Have you ever noticed that, on occasion, God chooses to speak to us in the most bizarre ways? While we sit and wait for him to speak to our hearts, we begin to sip on the lemonade. The very thing that we had resisted from the beginning. The longer we wait on God, the more sips we take. What once was bitter and sour tasting, becomes sweet and refreshing. Before we know it the lemonade is gone and we begin looking for a refill.

“…slow to anger…”

So here is the question.

If up to this point we have actively chosen to listen for God to speak, and if in that process we have begun to drink the lemonade we blamed him for, can we still be angry for the lemons we were given?
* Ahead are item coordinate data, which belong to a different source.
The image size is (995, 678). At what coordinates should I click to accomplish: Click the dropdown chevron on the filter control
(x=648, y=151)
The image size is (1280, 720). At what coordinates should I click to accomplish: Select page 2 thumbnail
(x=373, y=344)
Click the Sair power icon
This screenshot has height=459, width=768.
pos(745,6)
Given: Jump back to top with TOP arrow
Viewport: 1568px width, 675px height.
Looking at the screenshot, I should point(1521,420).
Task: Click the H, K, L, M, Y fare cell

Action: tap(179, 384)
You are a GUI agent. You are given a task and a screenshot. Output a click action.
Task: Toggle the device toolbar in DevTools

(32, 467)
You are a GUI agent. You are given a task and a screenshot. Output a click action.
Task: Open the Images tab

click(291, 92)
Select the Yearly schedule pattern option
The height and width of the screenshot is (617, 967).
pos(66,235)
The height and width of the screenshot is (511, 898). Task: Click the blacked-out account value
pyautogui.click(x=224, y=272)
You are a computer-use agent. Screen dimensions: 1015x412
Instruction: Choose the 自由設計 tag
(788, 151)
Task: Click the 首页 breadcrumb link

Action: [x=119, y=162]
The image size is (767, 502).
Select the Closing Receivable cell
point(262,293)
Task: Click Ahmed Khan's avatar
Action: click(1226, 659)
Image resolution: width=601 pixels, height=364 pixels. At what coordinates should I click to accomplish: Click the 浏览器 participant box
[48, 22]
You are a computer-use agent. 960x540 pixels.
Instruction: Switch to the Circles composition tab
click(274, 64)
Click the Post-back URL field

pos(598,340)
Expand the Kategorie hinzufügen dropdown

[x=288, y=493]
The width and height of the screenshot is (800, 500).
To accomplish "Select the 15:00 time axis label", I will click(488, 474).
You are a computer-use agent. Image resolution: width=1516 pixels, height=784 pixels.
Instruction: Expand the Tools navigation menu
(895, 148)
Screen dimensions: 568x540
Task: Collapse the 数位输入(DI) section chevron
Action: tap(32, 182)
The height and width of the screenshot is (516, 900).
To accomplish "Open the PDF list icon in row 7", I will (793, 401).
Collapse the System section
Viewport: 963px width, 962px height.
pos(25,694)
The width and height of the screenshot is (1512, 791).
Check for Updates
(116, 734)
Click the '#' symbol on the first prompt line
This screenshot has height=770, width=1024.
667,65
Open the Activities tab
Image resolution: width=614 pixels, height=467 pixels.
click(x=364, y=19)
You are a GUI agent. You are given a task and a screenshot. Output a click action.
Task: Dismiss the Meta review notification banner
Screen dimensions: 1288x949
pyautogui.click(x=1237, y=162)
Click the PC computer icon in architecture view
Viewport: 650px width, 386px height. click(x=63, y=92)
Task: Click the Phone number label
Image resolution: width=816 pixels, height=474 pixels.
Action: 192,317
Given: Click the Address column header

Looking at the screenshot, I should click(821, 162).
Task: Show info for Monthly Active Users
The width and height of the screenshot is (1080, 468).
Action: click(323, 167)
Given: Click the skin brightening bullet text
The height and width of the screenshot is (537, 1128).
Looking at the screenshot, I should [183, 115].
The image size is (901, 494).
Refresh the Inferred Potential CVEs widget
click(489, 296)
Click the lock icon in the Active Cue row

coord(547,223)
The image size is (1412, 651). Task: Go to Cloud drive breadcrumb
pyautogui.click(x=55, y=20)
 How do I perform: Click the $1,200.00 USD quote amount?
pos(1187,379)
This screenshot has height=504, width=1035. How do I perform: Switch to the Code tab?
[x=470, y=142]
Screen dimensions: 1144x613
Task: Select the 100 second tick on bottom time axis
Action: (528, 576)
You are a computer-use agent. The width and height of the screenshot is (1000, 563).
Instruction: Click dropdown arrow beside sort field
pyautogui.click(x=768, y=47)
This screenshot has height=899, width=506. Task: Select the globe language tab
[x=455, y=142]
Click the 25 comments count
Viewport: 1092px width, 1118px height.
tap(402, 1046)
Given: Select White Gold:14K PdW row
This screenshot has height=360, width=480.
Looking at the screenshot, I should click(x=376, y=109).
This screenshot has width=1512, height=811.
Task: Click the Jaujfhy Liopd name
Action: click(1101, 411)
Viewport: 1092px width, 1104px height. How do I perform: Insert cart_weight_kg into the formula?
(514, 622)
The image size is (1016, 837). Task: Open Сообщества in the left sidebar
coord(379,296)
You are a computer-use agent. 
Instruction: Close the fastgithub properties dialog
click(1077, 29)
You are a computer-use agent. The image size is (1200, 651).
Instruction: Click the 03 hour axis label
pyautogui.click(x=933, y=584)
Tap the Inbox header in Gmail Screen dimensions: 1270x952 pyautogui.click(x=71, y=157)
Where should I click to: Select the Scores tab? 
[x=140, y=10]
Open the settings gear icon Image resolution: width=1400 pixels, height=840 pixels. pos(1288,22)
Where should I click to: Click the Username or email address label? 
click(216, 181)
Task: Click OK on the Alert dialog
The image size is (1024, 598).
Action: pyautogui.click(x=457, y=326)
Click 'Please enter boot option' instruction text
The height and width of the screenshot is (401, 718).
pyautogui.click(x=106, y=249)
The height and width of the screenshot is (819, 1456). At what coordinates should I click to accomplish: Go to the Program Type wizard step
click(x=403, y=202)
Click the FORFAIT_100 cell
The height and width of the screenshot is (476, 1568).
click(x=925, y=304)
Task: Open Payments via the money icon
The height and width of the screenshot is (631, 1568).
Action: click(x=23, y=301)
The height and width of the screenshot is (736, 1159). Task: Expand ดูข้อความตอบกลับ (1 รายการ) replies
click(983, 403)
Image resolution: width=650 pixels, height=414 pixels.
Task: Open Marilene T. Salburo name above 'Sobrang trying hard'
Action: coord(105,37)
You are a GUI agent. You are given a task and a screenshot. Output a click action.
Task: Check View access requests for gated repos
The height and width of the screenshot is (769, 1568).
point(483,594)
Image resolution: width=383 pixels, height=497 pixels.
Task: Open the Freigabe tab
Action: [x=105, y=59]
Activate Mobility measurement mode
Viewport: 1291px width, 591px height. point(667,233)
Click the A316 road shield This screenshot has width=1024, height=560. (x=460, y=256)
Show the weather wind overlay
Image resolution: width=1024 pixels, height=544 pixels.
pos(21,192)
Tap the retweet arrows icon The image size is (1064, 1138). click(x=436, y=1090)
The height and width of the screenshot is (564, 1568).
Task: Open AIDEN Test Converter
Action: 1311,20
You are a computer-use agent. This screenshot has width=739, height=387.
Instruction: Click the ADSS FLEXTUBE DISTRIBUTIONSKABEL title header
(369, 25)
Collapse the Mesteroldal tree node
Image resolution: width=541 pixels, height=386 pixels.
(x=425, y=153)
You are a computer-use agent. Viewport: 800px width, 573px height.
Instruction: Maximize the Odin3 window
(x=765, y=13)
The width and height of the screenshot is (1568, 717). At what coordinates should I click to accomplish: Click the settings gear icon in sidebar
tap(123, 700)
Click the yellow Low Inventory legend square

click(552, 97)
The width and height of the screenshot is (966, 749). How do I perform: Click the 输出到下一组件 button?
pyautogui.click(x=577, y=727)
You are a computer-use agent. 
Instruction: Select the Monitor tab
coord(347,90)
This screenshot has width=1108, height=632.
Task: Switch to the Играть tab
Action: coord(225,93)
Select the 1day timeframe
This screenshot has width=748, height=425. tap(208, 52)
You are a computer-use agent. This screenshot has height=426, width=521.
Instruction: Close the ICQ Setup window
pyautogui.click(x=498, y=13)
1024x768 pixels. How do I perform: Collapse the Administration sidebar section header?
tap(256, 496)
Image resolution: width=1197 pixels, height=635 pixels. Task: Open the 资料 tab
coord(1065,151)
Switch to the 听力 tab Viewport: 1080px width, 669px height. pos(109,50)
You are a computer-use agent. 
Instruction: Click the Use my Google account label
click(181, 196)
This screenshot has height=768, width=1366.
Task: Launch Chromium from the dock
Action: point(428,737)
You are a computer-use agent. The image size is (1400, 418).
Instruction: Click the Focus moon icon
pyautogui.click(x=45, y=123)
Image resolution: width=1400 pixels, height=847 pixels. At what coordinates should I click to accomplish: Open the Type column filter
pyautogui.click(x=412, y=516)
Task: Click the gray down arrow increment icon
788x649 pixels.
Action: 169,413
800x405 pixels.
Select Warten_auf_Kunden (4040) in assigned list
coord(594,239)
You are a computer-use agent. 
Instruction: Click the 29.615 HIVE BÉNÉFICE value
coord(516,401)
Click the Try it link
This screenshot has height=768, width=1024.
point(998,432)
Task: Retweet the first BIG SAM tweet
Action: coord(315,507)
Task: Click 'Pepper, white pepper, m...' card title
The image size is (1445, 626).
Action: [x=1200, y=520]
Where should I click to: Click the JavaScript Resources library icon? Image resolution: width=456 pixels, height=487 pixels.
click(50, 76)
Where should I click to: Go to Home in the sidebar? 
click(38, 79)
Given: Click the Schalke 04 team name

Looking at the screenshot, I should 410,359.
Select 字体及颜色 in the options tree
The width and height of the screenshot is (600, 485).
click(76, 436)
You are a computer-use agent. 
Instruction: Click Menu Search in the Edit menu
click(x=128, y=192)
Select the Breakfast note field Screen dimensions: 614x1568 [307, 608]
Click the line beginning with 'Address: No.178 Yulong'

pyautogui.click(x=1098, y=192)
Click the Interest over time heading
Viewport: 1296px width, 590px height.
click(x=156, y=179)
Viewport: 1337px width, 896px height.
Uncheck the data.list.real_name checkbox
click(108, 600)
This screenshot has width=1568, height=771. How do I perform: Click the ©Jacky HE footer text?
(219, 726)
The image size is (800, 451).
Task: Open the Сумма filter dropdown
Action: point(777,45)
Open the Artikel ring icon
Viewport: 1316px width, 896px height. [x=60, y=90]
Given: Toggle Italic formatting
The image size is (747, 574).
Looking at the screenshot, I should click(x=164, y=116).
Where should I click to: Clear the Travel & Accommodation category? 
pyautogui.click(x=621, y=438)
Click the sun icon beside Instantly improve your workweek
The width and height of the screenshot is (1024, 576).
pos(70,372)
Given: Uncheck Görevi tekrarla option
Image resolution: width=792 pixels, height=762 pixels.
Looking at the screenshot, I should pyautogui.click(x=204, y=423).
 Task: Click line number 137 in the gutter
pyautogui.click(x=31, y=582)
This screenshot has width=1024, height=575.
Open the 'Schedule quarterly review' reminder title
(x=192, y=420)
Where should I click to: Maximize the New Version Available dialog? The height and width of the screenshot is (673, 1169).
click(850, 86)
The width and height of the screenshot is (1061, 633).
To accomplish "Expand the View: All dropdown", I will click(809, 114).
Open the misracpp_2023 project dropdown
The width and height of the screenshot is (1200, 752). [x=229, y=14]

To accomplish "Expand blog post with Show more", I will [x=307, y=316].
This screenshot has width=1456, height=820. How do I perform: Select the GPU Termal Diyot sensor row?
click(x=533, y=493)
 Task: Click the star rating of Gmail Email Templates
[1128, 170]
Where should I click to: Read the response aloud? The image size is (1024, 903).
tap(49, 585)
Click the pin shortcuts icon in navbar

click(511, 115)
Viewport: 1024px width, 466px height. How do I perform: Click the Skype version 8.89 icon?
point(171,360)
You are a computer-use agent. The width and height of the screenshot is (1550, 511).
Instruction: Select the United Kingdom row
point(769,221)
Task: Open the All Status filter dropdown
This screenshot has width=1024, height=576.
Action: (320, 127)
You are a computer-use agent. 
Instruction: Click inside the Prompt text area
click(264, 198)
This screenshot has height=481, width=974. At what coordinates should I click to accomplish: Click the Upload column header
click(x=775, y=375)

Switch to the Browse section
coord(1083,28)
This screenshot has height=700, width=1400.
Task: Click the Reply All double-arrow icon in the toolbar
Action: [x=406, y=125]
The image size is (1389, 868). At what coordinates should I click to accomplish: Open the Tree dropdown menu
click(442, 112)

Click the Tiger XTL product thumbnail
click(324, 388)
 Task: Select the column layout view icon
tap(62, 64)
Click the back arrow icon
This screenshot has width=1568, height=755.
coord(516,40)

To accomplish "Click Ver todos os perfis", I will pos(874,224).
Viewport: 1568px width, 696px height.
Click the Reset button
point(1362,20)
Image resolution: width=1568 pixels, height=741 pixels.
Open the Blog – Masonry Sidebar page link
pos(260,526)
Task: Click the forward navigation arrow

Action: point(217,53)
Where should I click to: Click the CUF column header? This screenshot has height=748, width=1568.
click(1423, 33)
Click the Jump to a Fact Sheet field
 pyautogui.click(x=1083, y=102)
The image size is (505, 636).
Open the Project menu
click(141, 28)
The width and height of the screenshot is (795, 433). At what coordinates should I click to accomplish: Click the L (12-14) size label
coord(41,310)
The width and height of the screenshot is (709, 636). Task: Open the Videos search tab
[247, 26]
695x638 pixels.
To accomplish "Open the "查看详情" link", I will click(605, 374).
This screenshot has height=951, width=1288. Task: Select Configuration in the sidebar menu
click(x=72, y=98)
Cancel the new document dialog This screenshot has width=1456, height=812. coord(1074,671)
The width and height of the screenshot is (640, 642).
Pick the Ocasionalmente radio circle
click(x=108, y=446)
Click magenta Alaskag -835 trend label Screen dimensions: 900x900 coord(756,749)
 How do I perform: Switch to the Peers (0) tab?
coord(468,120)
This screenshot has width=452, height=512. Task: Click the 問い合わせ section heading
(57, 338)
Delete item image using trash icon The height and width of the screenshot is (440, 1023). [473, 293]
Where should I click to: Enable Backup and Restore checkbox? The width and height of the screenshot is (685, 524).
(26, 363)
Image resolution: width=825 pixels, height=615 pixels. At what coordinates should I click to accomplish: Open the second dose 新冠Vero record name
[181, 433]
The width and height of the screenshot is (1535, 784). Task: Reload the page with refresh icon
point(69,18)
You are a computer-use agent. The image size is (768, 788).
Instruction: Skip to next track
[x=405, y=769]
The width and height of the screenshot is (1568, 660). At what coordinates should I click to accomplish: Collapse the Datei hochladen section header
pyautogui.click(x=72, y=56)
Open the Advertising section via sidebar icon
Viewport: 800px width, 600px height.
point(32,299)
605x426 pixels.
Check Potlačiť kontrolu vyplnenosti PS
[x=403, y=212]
For many of us, we read James 19 in reverse. We are quick to anger, quick to speak, and slow to listen. When life gives us lemons, we throw them back and ask for something better, something more satisfying. The reality of this verse however, is that it contains the directions to making a better lemonade than we could have imagined.

There is an old hymn that reads, “Tis so sweet to trust in Jesus”. I can almost guarantee the writer was not referring to metaphorical lemonade, regardless the truth in this hymn is that when we place our trust in Jesus’ plan for our lives, the outcome is pretty sweet.

So the choice is yours. When God gives you lemons, will you try the lemonade?